TASK GOAL: Only a number is wanted: how many lines of the entries include the string "Terms"?

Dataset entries
***

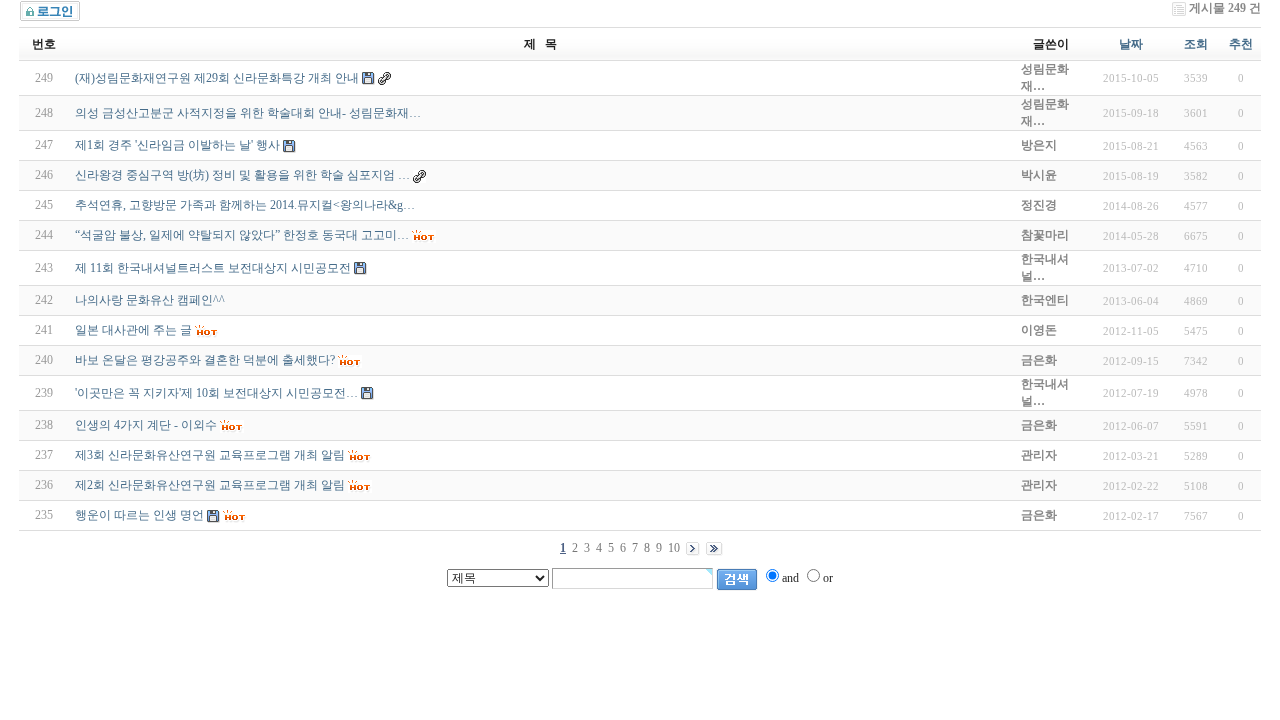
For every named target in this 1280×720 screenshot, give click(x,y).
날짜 (1131, 44)
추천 (1241, 44)
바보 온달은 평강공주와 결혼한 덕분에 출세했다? (205, 360)
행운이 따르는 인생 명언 (139, 515)
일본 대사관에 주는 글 (133, 330)
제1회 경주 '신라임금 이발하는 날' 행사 (177, 145)
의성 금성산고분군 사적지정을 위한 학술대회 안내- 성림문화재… (248, 113)
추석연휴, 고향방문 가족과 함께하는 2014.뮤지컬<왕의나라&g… (245, 205)
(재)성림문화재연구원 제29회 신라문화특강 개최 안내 (217, 78)
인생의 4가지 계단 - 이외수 (146, 425)
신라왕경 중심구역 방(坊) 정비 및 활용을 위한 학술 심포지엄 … (242, 175)
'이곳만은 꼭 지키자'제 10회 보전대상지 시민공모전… (216, 393)
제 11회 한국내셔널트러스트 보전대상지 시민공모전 (213, 268)
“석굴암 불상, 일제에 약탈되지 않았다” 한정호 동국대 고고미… (242, 235)
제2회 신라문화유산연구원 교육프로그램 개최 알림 (210, 485)
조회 (1196, 44)
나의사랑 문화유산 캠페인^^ (150, 300)
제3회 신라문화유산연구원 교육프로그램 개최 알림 (210, 455)
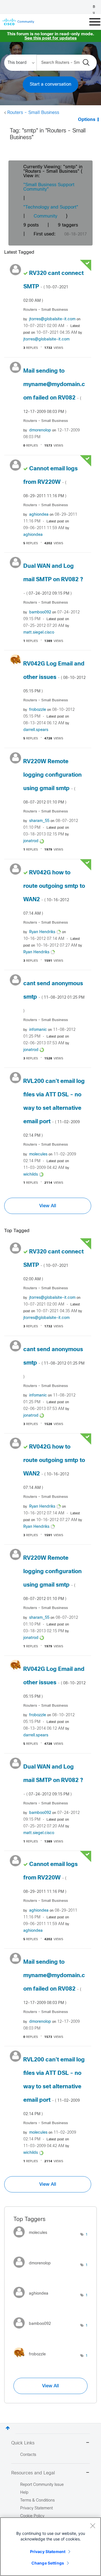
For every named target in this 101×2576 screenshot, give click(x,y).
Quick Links (23, 2443)
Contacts (28, 2455)
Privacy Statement (47, 2551)
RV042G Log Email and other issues (54, 677)
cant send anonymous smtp (53, 997)
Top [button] (7, 2428)
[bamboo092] (34, 2330)
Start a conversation (50, 84)
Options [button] (86, 120)
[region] (50, 2546)
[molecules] (32, 2239)
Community (45, 216)
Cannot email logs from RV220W (50, 482)
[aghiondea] (32, 2299)
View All (47, 1206)
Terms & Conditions (37, 2500)
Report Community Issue (42, 2485)
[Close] (92, 2525)
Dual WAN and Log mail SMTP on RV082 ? (53, 579)
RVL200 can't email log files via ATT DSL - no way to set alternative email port (54, 1108)
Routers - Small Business (33, 113)
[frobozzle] (31, 2360)
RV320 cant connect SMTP (53, 287)
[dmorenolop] (34, 2269)
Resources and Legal (33, 2473)
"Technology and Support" (50, 207)
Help (24, 2493)
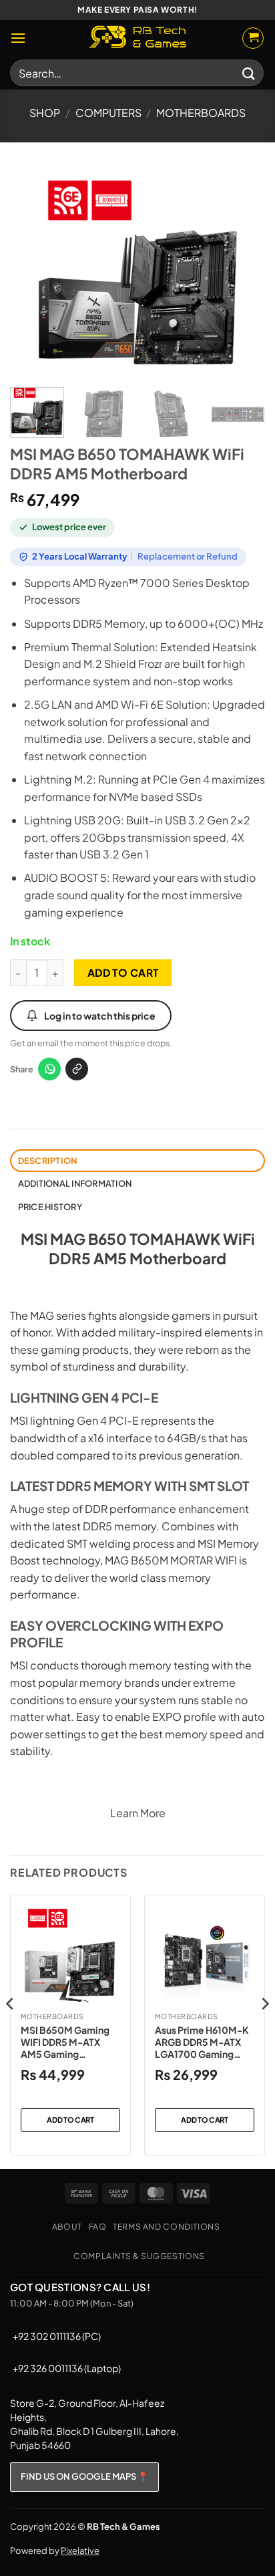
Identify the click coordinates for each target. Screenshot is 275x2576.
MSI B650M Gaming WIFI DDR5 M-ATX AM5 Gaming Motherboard (65, 2042)
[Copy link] (76, 1069)
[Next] (243, 271)
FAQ (98, 2226)
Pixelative (80, 2550)
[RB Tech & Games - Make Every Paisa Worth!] (137, 38)
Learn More (138, 1813)
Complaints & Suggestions (139, 2255)
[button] (18, 37)
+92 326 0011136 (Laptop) (67, 2368)
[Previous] (32, 271)
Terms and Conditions (166, 2226)
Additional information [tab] (75, 1183)
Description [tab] (47, 1160)
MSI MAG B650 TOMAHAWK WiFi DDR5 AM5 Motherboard (138, 1249)
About (67, 2226)
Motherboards (201, 113)
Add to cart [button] (70, 2119)
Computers (108, 113)
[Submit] (249, 73)
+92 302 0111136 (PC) (57, 2336)
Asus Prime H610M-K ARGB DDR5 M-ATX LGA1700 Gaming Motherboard (202, 2042)
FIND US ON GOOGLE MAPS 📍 (84, 2476)
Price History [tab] (50, 1206)
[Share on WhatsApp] (49, 1069)
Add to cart (123, 972)
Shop (44, 113)
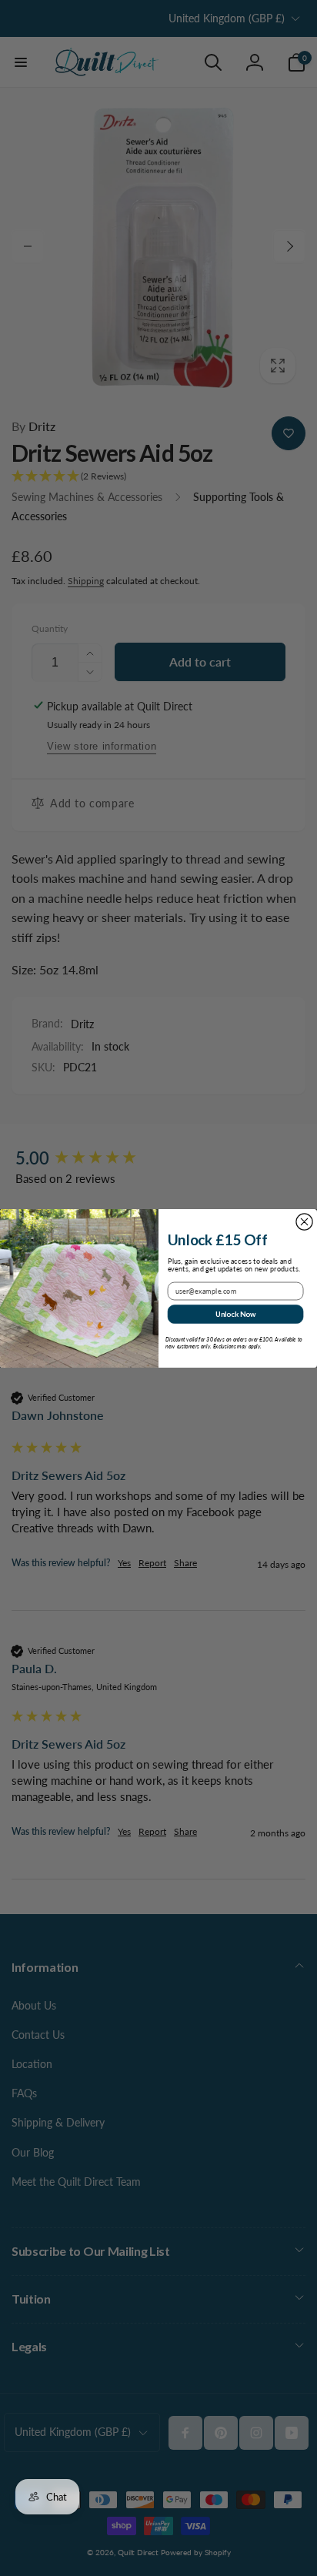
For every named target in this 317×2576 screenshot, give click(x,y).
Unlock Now (235, 1313)
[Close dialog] (304, 1221)
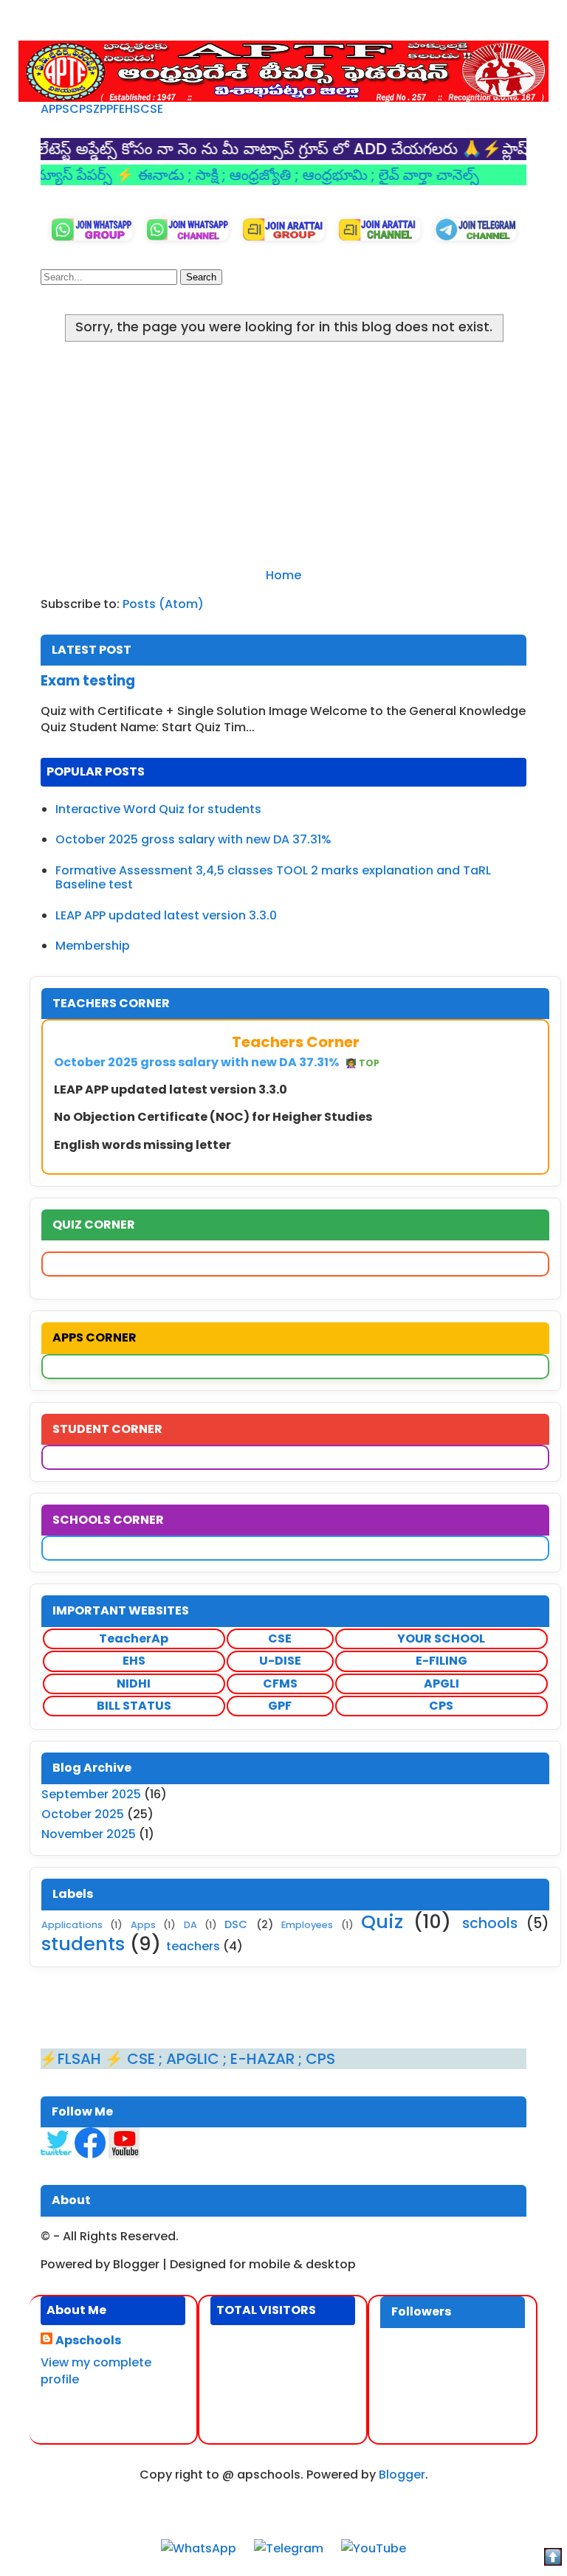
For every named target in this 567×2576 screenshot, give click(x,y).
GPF (280, 1705)
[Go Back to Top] (553, 2559)
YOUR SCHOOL (441, 1638)
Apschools (88, 2340)
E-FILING (441, 1660)
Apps (143, 1925)
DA (190, 1925)
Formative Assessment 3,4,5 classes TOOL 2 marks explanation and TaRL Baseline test (273, 877)
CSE (151, 108)
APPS (55, 108)
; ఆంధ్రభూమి (297, 175)
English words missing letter (142, 1144)
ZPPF (106, 108)
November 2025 (88, 1834)
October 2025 (82, 1814)
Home (283, 575)
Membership (92, 945)
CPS (81, 108)
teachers (193, 1946)
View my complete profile (96, 2370)
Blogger (402, 2474)
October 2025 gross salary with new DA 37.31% (193, 839)
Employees (307, 1925)
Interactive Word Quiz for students (158, 809)
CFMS (280, 1683)
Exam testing (88, 681)
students (83, 1943)
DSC (235, 1924)
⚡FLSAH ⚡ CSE (63, 2058)
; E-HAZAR (225, 2058)
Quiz (382, 1921)
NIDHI (134, 1683)
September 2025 (91, 1794)
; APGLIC (155, 2058)
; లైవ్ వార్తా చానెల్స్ (389, 175)
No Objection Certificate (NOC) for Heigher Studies (213, 1116)
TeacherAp (133, 1638)
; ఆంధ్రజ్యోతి (222, 175)
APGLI (441, 1683)
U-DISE (280, 1660)
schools (490, 1923)
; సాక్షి (169, 175)
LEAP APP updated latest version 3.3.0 (166, 915)
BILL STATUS (134, 1705)
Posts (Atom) (163, 603)
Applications (72, 1925)
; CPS (281, 2058)
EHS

***

COMPLETED TASK: 2